A KAIST research team has published the first systematic analysis of the computational and energy costs of AI agents, finding that these autonomous systems consume up to 136.5 times more energy per query than conventional generative AI. The study, led by Professor Minsoo Rhu of the School of Electrical Engineering, quantifies real-world response latency, GPU idle time, and data-center-scale power demand, signaling that AI infrastructure efficiency is now as critical as model capability.
How AI agents differ from conventional LLMs
AI agents extend beyond simple question answering. They plan, use external tools like web search and code execution, and coordinate multi-step reasoning on their own. AI Agents & Automation of this kind require far more large language model (LLM) invocations than chain-of-thought reasoning alone. Each tool interaction triggers additional calls to the model, which sharply increases computational load.
The team found that response time can rise by up to 153.7 times compared to simple CoT tasks. During execution, GPUs remain idle for as much as 54.5 percent of the total time while external tools run their processes. This idle window means expensive hardware isn't being fully used, creating a new form of inefficiency as AI systems tackle more complex work.
The data-center power equation
Using a 70-billion-parameter LLM comparable to current commercial services, the study measured an average consumption of 348.41 watt-hours per query. That's 136.5 times higher than a basic generative AI query. To put that in perspective, the researchers modeled a scenario where AI agent requests reach 13.7 billion per day-equivalent to Google search traffic. In that scenario, data-center power demand would hit roughly 198.9 gigawatts, about half the average power consumption of the United States.
"This study is the first to quantitatively show not only how AI is becoming more intelligent, but also how much electricity and cost are required to implement and sustain that intelligence," Professor Rhu said.
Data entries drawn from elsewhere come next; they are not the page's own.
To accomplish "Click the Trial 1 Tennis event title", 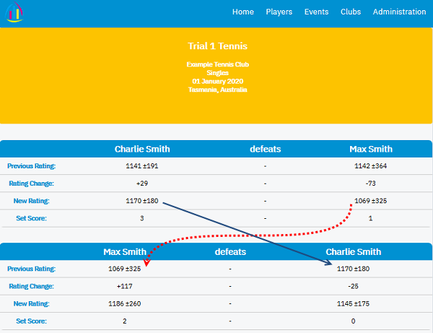I will [217, 46].
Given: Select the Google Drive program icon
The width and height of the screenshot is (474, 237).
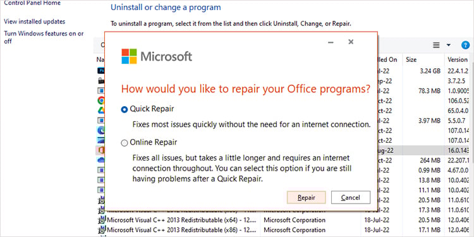Looking at the screenshot, I should point(101,111).
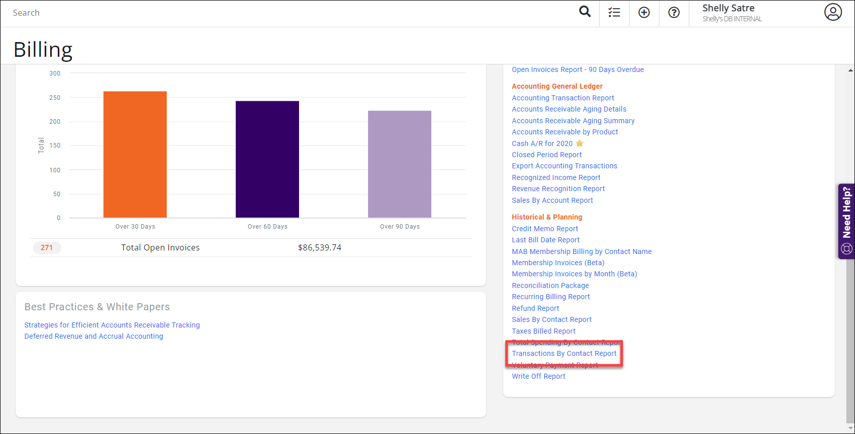Open the Accounts Receivable Aging Summary report
The width and height of the screenshot is (855, 434).
[573, 121]
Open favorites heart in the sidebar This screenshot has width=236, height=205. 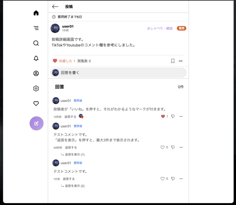pos(36,104)
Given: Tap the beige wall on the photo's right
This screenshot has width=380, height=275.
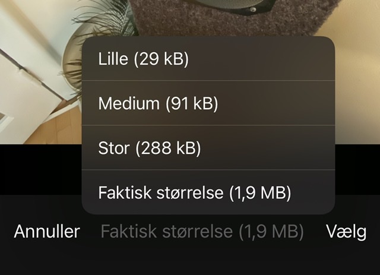Looking at the screenshot, I should click(x=357, y=72).
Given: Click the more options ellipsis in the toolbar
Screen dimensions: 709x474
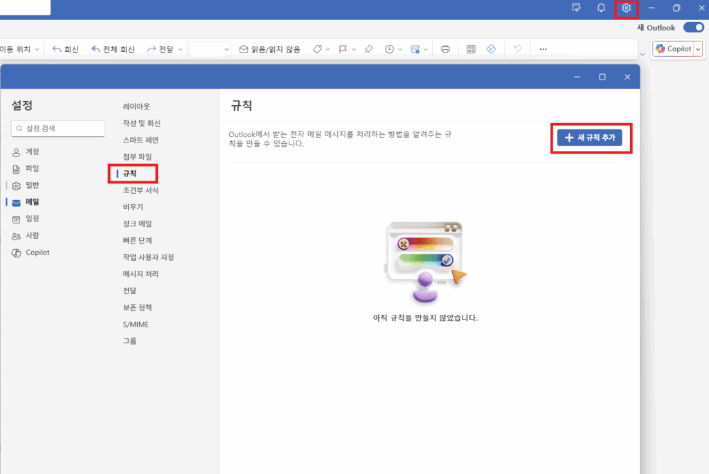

Existing AI data centers under construction operate in the single-digit gigawatt range, making the projected demand a significant infrastructure challenge.
Co-design is the next frontier
The findings shift the competitive focus from building smarter models to building more efficient systems. The researchers argue that future progress depends on jointly optimizing AI semiconductors, data-center design, and power infrastructure. This co-design approach aims to reduce operating costs while making AI services sustainable.
"Research and investment in this direction will be essential to dramatically reduce the cost for end users to access AI services while building sustainable AI infrastructure," Rhu said. The study was presented in February at the 32nd IEEE International Symposium on High-Performance Computer Architecture (HPCA), with KAIST PhD student Jiin Kim as first author. The team has released the AI agent implementations and benchmarks as open source.
Why this matters for IT and development
The data shows that AI for IT & Development operations must now account for energy consumption at the level of physical infrastructure, not just software engineering. For teams deploying AI agents in software development, research, or workplace automation, idle GPU time and soaring latency directly affect cost and system design choices. The shift toward efficiency-first AI infrastructure means IT architects will need to evaluate agent workflows not only by what they accomplish, but by how much power they draw per task.